About the Tender Offer

THIS CURRENT REPORT ON FORM 8-K IS FOR INFORMATIONAL PURPOSES ONLY AND IS NOT AN OFFER TO BUY OR THE SOLICITATION OF AN OFFER TO SELL ANY SHARES OF RAPTOR’S COMMON STOCK.

On September 26, 2016, we and Purchaser filed a Tender Offer Statement on Schedule TO with the SEC and Raptor filed a Solicitation/Recommendation Statement on Schedule 14D-9 with the SEC, each with respect to the tender offer.

The Offer to Purchase, the related letter of transmittal and certain other offer documents, as well as the Solicitation/Recommendation Statement, are made available to all stockholders of Raptor at no expense to them. The tender offer materials and the Solicitation/Recommendation Statement are available for free at the SEC’s website at www.sec.gov or by contacting MacKenzie Partners, Inc., the Information Agent for the tender offer, at (212) 929-5500 (call collect) or (800) 322-2885 (toll free).

RAPTOR’S STOCKHOLDERS AND OTHER INVESTORS ARE URGED TO READ THE TENDER OFFER MATERIALS (INCLUDING THE OFFER TO PURCHASE, RELATED LETTER OF TRANSMITTAL AND CERTAIN OTHER OFFER DOCUMENTS) AND THE SOLICITATION/RECOMMENDATION STATEMENT, INCLUDING ALL AMENDMENTS TO THOSE MATERIALS. SUCH DOCUMENTS CONTAIN IMPORTANT INFORMATION, WHICH SHOULD BE READ CAREFULLY BEFORE ANY DECISION IS MADE WITH RESPECT TO THE TENDER OFFER.
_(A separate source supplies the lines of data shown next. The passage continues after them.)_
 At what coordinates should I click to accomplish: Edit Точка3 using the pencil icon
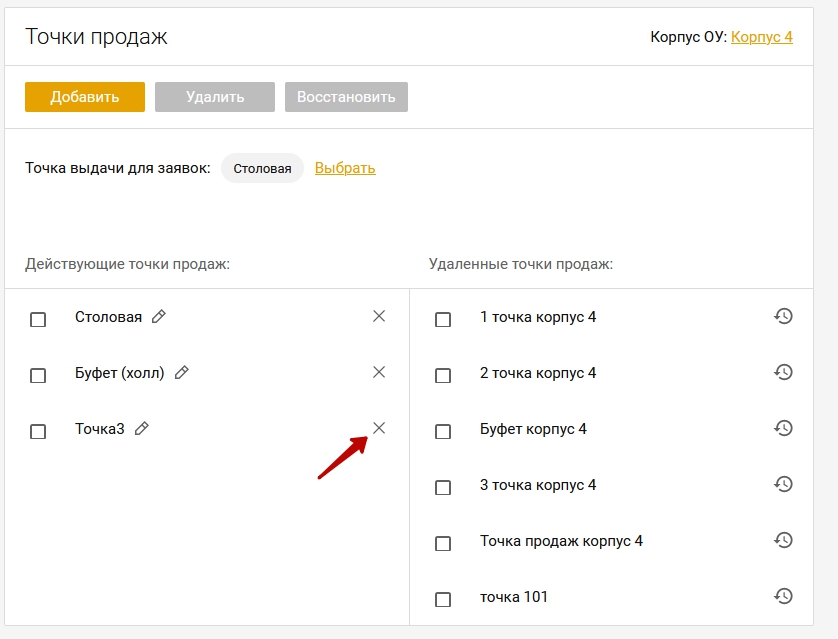(x=142, y=428)
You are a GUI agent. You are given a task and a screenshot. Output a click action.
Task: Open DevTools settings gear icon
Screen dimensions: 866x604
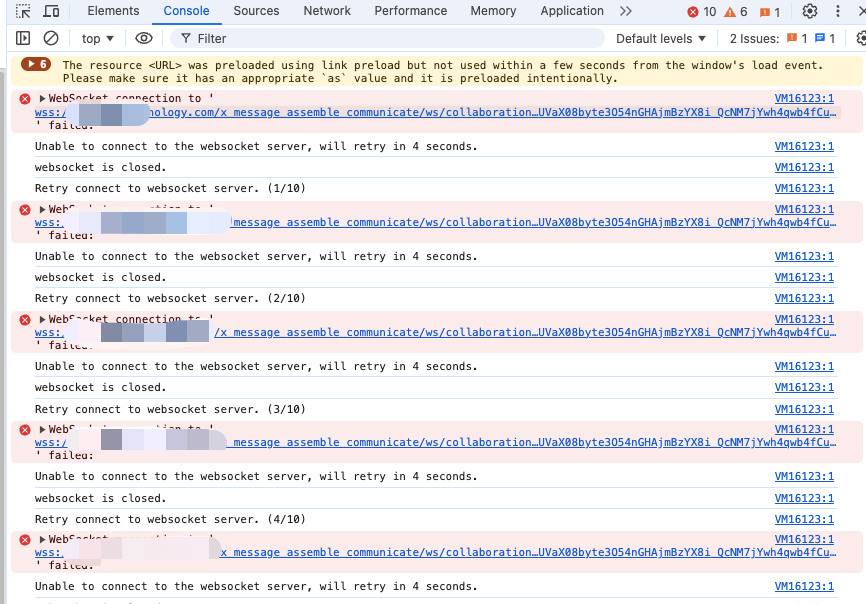click(x=810, y=11)
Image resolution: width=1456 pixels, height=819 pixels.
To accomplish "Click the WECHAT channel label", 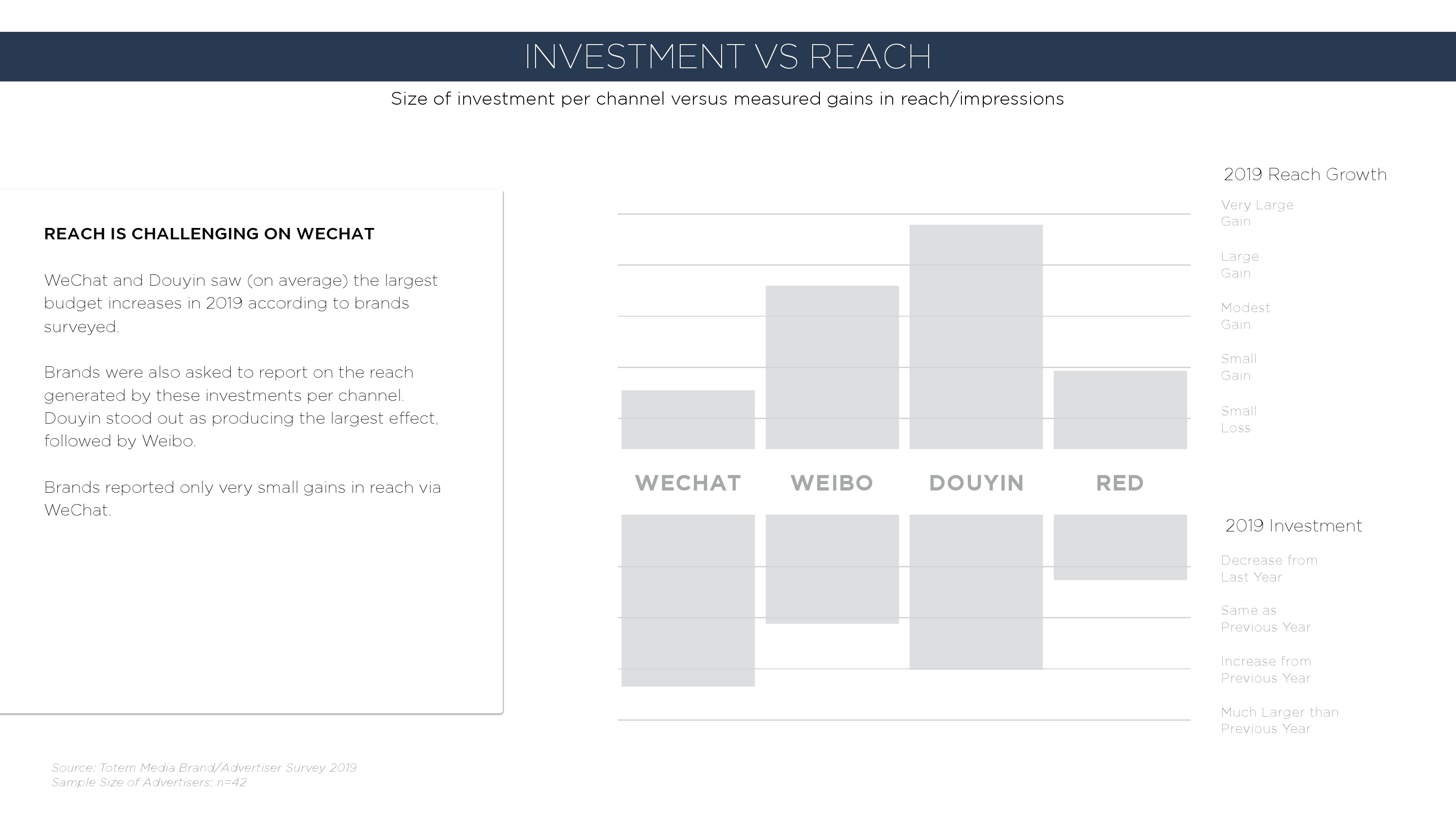I will coord(688,483).
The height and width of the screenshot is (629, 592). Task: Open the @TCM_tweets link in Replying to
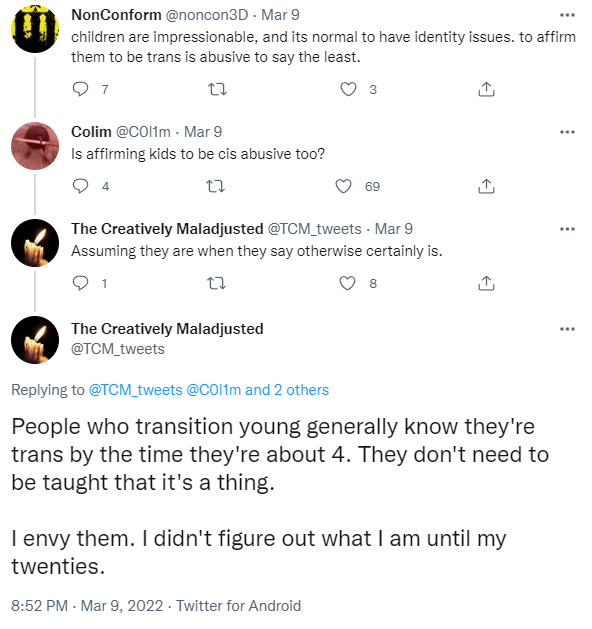135,390
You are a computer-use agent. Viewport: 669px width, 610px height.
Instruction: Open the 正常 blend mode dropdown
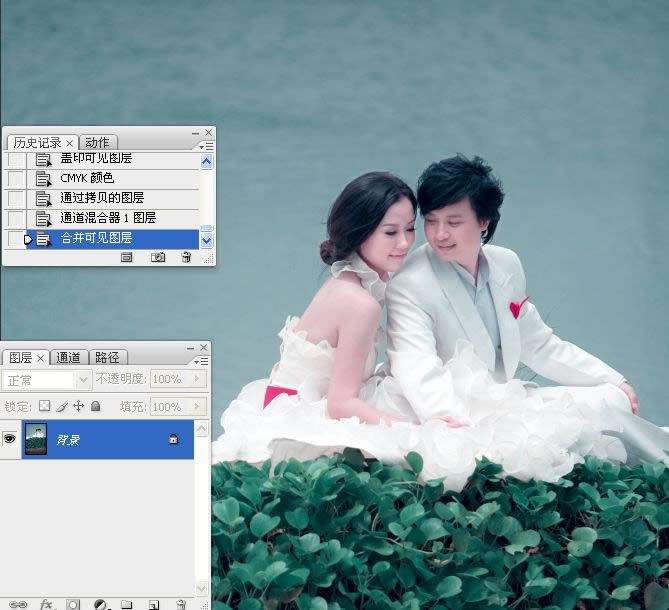[x=47, y=380]
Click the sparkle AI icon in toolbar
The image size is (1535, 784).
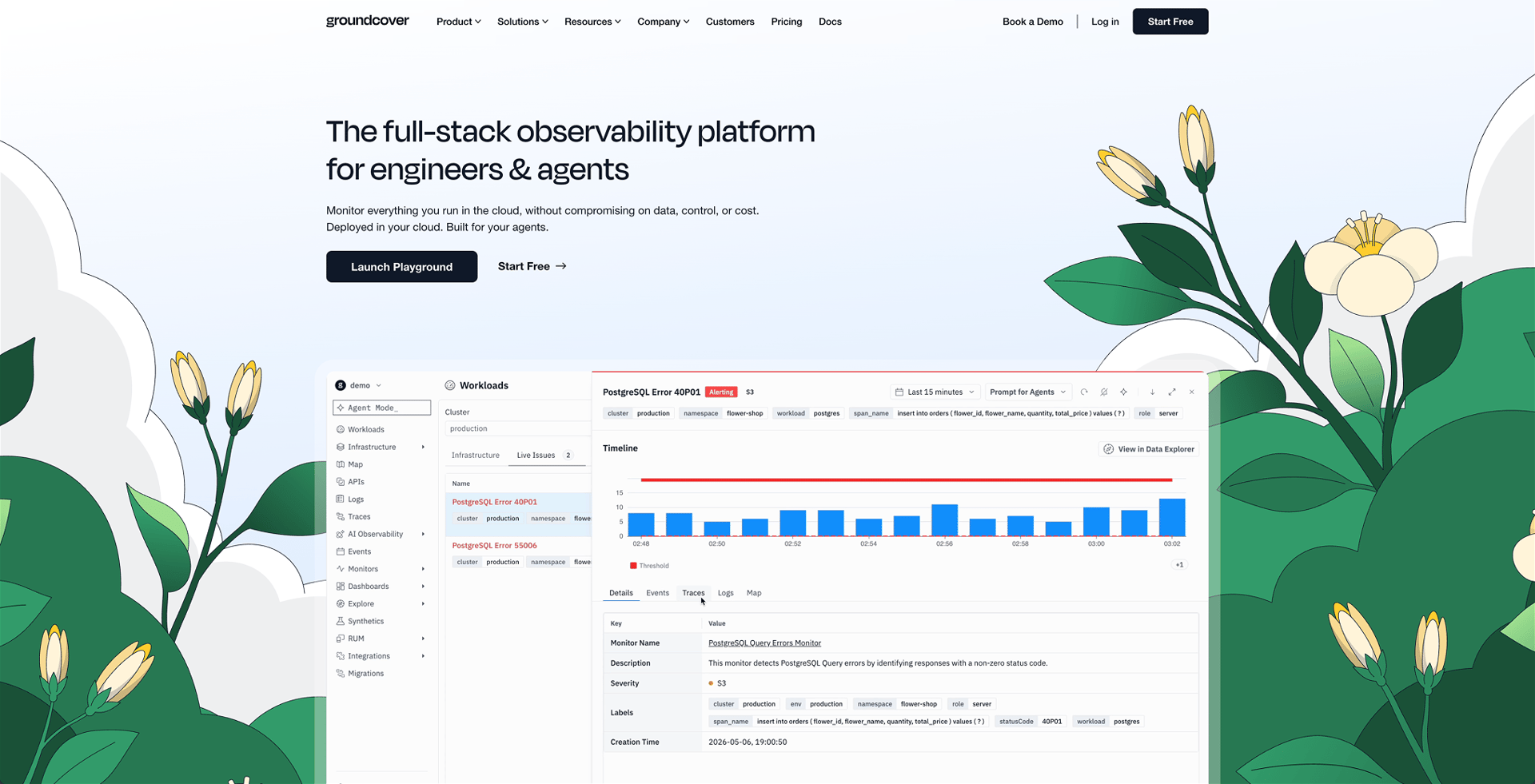(x=1124, y=392)
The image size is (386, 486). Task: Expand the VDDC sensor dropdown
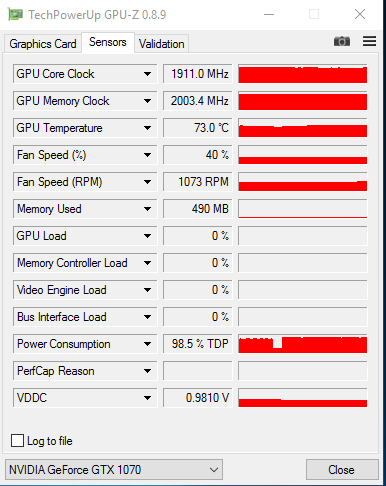click(x=147, y=398)
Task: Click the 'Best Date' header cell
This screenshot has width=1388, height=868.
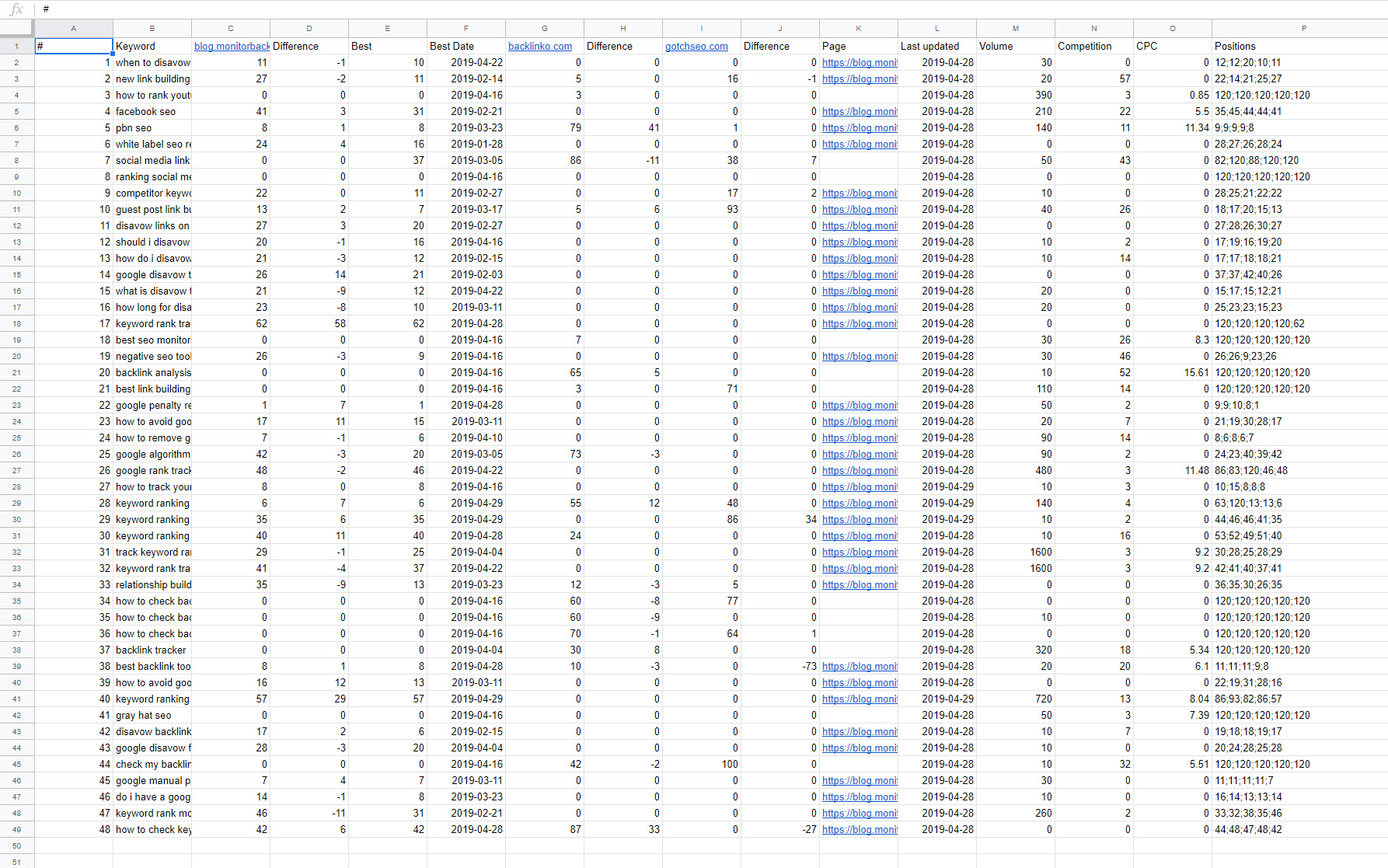Action: tap(466, 47)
Additional Information and Where to Find It

In addition to the Solicitation/Recommendation Statement, we and Raptor file annual, quarterly and current reports, proxy statements and other information with the SEC. Such filings with the SEC are available to the public from commercial document-retrieval services and the SEC’s website at www.sec.gov.


SIGNATURES

Pursuant to the requirements of the Securities Exchange Act of 1934, the registrant has duly caused this report to be signed on its behalf by the undersigned hereunto duly authorized.

 

Date: October 13, 2016   HORIZON PHARMA PUBLIC LIMITED COMPANY
  By:  

/s/ Paul W. Hoelscher

    Paul W. Hoelscher
    Executive Vice President, Chief Financial Officer


EXHIBIT INDEX

 

Exhibit
No.

  

Description

23.1    Consent of Independent Registered Public Accounting Firm.
99.1    Business and risk factor disclosures.
99.2    Unaudited pro forma combined financial statements as of and for the year ended December 31, 2015 and as of and for the six months ended June 30, 2016, which give effect to the proposed Transactions and certain other transactions.
99.3    Certain portions of the Annual Report on Form 10-K for the fiscal year ended December 31, 2015 filed by Raptor with the SEC on February 26, 2016.
99.4    Certain portions of the Quarterly Report on Form 10-Q for the quarterly period ended June 30, 2016 filed by Raptor with the SEC on August 4, 2016.